- Exercise requirements
Extract every line of the items that contains the word "height", and treat uppercase and lowercase as different.

- Listing
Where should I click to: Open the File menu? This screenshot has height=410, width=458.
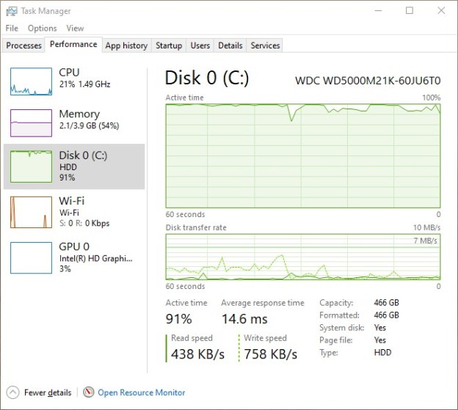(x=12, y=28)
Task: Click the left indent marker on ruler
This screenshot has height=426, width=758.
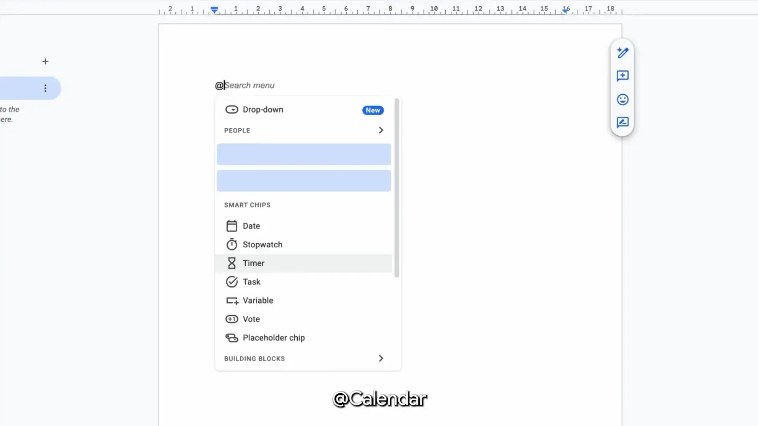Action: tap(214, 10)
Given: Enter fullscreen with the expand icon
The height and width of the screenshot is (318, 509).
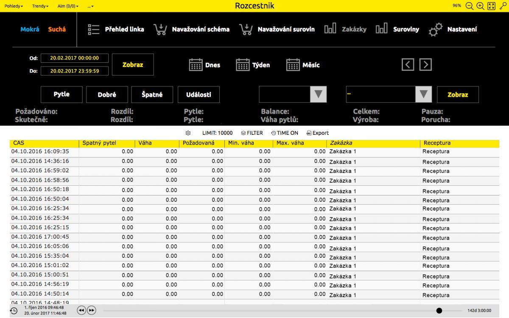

- Solution to this exercise
Where should I click to: Open the File menu? This screenshot has height=410, width=458.
This screenshot has height=426, width=758.
The height and width of the screenshot is (318, 509).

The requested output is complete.